Moslem Character Building
Tidak tanggung-tanggung, setiap urusan
manusia diatur oleh Islam. Sampai perkara yang kita anggap sepele pun Islam ada
di sana apalagi dalam perkara yang besar, Islam pasti membimbing.
Ini merupakan bukti bahwa Allah Maha
Mencintai hamba-Nya, karena aturan Allah berarti kasih sayang Allah. Jika
patuh, cinta Allah akan tercurah dan jika membangkang, murka Allah akan
didapat. Selain itu, ada banyak hikmah yang terkandug di dalam setiap syariat
yang Allah atur. Seperti halnya shalat dan shaum yang bermanfaat untuk
kesehatan tubuh. Atau zakat, infaq dan shadaqah yang selain sebagai penyuci
jiwa dan harta juga sebagai jurus jitu memperlancar dan membarakahkan rezeki.
Ada banyak ajaran Islam yang komprehensif
(mencakup seluruh aspek kehidupan). Salah satunya Islam mengajarkan bagaimana
umatnya mesti memiliki sikap dan karakter yang positif.
Dalam lembaran ini, kita akan bahas tujuh
hal yang berkenaan dengan ajaran agama tentang character building
(pembangunan karakter).
Meninggakan
yang Sia-Sia
Pertama, Islam mengajarkan agar umatnya meninggalkan
yang sia-sia. Dalam kaca mata dunia saja, yang sia-sia itu akan mengantarkan
kepada kerugian. Ketika seorang pelajar enjoy dengan lamunan dan khayalannya
padahal sang guru sedang memberikan penjelasan materi ajar, hamper dipastikan
si pelajar tersebut tidak akan mendapatkan ilmu yang disampaikan guru. Alhasil,
ya... ketika guru memberikan soal latihan, ia sibuk tanya sini tanya sana,
tengok kiri tengok kanan, padahal soalnya mudah.
Di pengajian juga demikian. Ketika si
mustami’ tidur ketika muballigh menjelaskan isi khutbahnya, maka mustami’ yang
tidur tersebut dimungkinkan tidak akan menerima ilmu yang disampaikan muballigh.
Hal demikian merupakan kesia-siaan. Nah,
sebagai muslim yang baik, kita semestinya meninggalkan segala bentuk
kesia-siaan karena meniggalkan yang sia-sia dan tidak memberi manfaat merupakan
ciri baiknya Islam seseorang.
Rasulullah saw. bersabda:
مِنْ حُسْنِ إِسْلاَمِ
الْمَرْءِ تَرْكُهُ مَا لاَ يَعْنِيْهِ
“Diantara baiknya Islam
seseorang adalah meninggalkan sesuatu yang tidak memberinya manfaat” (H.R. Tirmidzi).

Bahan -
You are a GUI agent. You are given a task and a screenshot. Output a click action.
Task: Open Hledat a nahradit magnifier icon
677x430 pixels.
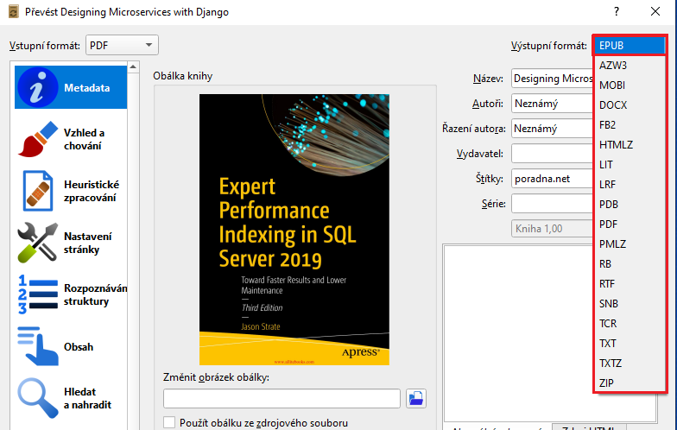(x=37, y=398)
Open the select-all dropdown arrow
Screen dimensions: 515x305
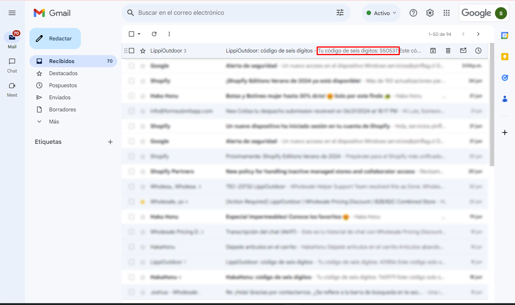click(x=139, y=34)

--

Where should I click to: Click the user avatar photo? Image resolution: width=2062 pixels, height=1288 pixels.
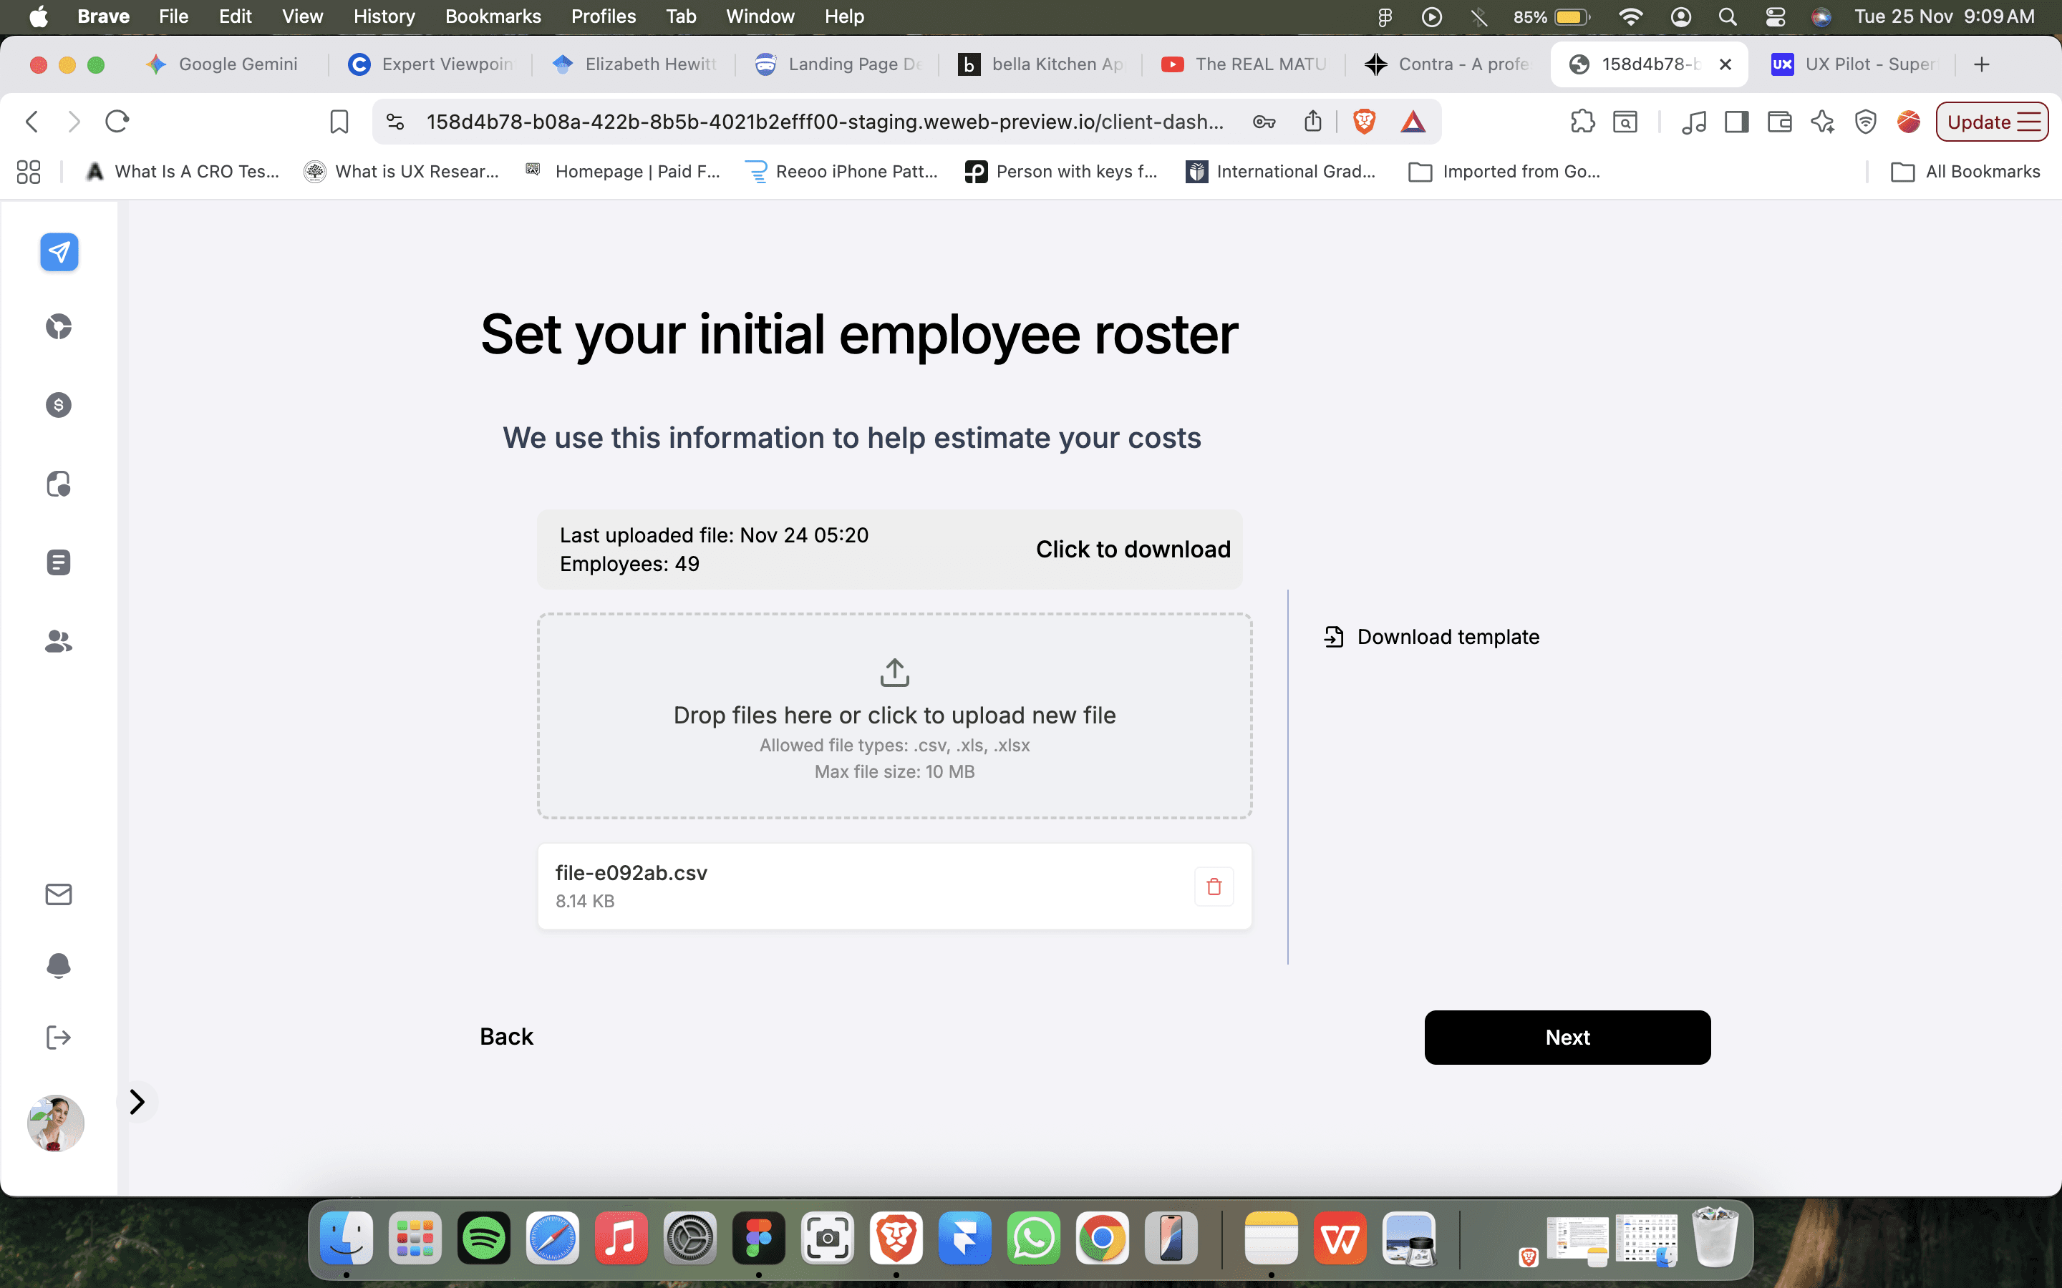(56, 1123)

Tujuan Tugas -
Ringkaslah teks tentang pembangunan karakter dalam Islam ini dalam dua kalimat. Kerjakan hanya berdasarkan teks, tanpa merujuk catatan.

Jawaban Latihan -
Islam mengatur setiap urusan manusia sebagai bukti kasih sayang Allah, dan salah satu ajarannya adalah agar umatnya memiliki sikap dan karakter yang positif. Ajaran pertama yang dibahas adalah meninggalkan yang sia-sia, karena hal itu mengantarkan kepada kerugian dan meninggalkannya merupakan ciri baiknya Islam seseorang, sebagaimana sabda Rasulullah saw. dalam riwayat Tirmidzi.